Ten years, ten boxes, 118 issues, 6,076 pages!


The seminal architecture journal resurrected in facsimile

The first part (1945-1954) of our facsimile edition of John Entenza's groundbreaking magazine, which launched the Case Study House Program; in ten boxes, each containing one year's worth of magazines

"A&A was instrumental in putting American Architecture on the map."

Julius Shulman

From the end of World War II until the mid-1960s, exciting things were happening in American architecture: emerging talents were focusing on innovative projects that integrated low-cost materials and modern design. This trend was most notably embodied in the famous Case Study House Program, which was championed by the era’s leading American journal, Arts & Architecture. Focusing not only on architecture but also design, art, music, politics, and social issues, A&A was an ambitious and groundbreaking publication, largely thanks to the inspiration of John Entenza, who ran the magazine for over two decades until David Travers became publisher in 1962. The era’s greatest architects were featured in A&A, including Neutra, Schindler, Saarinen, Ellwood, Lautner, Eames, and Koenig; and two of today’s most wildly successful architects, Frank Gehry and Richard Meier, had their debuts in its pages.
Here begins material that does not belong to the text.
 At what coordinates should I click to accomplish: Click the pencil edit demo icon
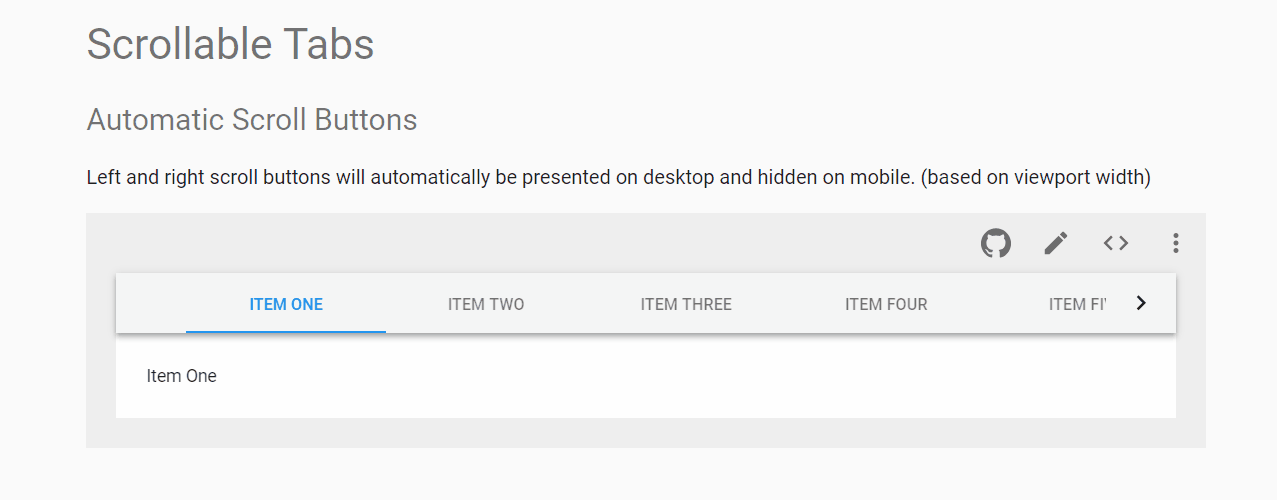pos(1056,243)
A&A was instrumental in putting American architecture—and in particular California Modernism—on the map. Other key contributors to the magazine include photographers Julius Shulman and Ezra Stoller, writers Esther McCoy and Peter Yates, and cover designers Herbert Matter and Alvin Lustig, among many luminaries of modernism.

This collection comes with ten boxes, each containing a complete year’s worth of Arts & Architecture magazines from 1945–1954. That’s 6,076 pages in 118 issues reproduced in their entirety—beginning with Entenza’s January 1945 announcement of the Case Study House Program. Also included is a supplement booklet with an original essay by former A&A publisher David Travers, available in English, German, French, and Spanish; plus a master index and tables of contents for the magazine from 1945-1967. Arts & Architecture 1945–1954 will be followed in autumn 2009 by a second set, 1955–1967, bringing together all the existing issues of the modern era.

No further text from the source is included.